Problem:
For the data below, restate word for word only the lines from the line containing "Instruction: Click the monitor display icon" through the line containing "Click the red", both ends included.

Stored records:
:::::

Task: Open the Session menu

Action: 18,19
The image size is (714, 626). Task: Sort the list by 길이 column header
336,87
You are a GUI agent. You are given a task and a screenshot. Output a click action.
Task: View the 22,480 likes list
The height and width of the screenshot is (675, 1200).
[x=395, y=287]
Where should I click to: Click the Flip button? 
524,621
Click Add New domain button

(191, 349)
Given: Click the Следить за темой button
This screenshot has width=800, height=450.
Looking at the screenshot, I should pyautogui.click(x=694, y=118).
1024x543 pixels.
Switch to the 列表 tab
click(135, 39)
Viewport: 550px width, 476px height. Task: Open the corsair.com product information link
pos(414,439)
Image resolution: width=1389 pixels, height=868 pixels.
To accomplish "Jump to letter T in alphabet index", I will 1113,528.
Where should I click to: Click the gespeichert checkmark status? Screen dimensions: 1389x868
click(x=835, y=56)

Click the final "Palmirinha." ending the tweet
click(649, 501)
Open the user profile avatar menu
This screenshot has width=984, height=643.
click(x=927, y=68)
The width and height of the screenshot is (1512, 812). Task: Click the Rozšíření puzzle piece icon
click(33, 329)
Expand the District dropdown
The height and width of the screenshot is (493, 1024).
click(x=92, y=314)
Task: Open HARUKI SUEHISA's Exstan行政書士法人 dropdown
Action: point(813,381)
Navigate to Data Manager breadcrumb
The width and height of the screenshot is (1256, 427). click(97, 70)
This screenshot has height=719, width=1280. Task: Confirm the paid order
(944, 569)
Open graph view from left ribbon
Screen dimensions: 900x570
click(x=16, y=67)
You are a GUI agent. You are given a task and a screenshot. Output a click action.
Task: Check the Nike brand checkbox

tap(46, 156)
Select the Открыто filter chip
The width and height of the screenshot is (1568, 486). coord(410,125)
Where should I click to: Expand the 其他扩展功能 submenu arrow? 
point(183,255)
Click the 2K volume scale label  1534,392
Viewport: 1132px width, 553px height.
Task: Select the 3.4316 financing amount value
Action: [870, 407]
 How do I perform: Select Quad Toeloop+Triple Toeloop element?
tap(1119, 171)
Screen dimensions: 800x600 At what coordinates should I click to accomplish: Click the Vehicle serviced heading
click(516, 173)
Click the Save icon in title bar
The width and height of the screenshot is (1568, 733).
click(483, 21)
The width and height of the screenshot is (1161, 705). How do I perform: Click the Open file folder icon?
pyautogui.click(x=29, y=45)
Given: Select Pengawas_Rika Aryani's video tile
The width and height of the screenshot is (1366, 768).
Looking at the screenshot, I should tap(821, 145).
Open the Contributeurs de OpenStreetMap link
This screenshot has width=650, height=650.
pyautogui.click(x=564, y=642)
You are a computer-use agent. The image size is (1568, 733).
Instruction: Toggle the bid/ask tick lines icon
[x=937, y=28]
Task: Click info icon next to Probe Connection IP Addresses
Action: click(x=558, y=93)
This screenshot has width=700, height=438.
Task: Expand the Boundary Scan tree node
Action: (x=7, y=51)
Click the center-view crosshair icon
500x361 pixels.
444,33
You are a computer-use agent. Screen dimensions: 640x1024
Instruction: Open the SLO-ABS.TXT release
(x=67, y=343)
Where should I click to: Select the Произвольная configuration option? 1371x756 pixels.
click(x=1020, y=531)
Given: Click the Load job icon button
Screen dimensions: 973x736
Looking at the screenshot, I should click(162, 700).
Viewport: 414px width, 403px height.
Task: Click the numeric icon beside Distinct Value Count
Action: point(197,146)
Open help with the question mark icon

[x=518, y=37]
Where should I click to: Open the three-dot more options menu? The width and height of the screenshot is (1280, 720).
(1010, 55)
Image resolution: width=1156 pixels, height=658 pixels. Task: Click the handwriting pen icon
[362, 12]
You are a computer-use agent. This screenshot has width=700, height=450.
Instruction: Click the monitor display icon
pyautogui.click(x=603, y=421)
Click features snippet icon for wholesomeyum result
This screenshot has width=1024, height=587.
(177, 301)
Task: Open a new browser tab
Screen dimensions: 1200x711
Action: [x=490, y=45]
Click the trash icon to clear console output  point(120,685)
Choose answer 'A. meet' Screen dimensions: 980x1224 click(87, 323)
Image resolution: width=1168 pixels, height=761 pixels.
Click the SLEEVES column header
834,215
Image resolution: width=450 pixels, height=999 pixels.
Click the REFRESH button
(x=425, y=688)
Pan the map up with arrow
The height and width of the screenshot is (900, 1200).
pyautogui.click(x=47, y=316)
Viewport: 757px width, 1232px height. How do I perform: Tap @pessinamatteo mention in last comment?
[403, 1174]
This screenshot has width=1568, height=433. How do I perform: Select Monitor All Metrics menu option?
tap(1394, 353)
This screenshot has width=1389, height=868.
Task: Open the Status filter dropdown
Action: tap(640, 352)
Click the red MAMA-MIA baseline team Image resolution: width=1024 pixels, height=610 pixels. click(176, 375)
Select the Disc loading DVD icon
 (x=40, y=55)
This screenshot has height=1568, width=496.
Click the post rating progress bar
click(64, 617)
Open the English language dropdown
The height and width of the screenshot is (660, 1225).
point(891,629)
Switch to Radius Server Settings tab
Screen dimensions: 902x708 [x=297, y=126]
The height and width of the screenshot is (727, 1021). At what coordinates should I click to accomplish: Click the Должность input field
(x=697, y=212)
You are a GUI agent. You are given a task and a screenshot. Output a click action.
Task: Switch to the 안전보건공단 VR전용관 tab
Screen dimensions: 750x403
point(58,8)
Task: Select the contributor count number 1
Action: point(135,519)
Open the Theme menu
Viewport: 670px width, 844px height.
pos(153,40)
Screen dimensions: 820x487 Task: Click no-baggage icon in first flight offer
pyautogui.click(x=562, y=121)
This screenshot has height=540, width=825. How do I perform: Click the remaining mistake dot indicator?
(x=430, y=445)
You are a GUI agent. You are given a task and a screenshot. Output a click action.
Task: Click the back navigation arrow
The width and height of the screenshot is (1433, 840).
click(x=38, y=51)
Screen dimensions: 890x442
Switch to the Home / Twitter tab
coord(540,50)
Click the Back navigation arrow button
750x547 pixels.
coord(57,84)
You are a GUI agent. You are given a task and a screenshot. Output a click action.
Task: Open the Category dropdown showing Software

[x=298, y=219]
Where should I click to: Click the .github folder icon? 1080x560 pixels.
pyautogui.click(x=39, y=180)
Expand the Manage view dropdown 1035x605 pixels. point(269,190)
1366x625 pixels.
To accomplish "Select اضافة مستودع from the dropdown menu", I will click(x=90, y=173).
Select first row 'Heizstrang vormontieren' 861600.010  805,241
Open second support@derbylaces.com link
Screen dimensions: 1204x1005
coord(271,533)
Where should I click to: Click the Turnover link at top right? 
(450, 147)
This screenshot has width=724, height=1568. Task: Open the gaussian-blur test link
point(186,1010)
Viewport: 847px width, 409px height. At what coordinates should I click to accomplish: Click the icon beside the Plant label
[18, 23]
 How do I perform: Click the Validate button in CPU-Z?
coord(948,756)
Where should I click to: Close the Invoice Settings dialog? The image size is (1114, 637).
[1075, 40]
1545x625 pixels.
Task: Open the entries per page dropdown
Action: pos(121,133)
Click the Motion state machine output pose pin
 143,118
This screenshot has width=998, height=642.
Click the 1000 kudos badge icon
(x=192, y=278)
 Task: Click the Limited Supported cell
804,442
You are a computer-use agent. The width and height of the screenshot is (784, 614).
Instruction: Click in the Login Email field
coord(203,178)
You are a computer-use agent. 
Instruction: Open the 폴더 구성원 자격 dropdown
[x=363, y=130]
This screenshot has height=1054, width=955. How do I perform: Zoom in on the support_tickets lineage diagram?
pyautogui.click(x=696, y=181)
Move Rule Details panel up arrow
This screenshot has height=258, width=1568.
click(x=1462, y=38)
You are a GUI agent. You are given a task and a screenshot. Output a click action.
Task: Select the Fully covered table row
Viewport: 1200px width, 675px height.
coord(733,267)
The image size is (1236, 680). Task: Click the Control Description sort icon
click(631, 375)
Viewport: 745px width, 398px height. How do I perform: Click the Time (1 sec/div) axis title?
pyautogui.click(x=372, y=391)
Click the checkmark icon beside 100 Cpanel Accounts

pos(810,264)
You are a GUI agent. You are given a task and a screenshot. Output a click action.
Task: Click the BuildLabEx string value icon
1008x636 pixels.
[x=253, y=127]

:::::

Answer for the task:
Instruction: Click the monitor display icon
pyautogui.click(x=603, y=421)
Click features snippet icon for wholesomeyum result
This screenshot has width=1024, height=587.
(177, 301)
Task: Open a new browser tab
Screen dimensions: 1200x711
Action: [x=490, y=45]
Click the trash icon to clear console output  point(120,685)
Choose answer 'A. meet' Screen dimensions: 980x1224 click(87, 323)
Image resolution: width=1168 pixels, height=761 pixels.
Click the SLEEVES column header
834,215
Image resolution: width=450 pixels, height=999 pixels.
Click the REFRESH button
(x=425, y=688)
Pan the map up with arrow
The height and width of the screenshot is (900, 1200).
pyautogui.click(x=47, y=316)
Viewport: 757px width, 1232px height. How do I perform: Tap @pessinamatteo mention in last comment?
[403, 1174]
This screenshot has width=1568, height=433. How do I perform: Select Monitor All Metrics menu option?
tap(1394, 353)
This screenshot has width=1389, height=868.
Task: Open the Status filter dropdown
Action: tap(640, 352)
Click the red MAMA-MIA baseline team Image resolution: width=1024 pixels, height=610 pixels. click(176, 375)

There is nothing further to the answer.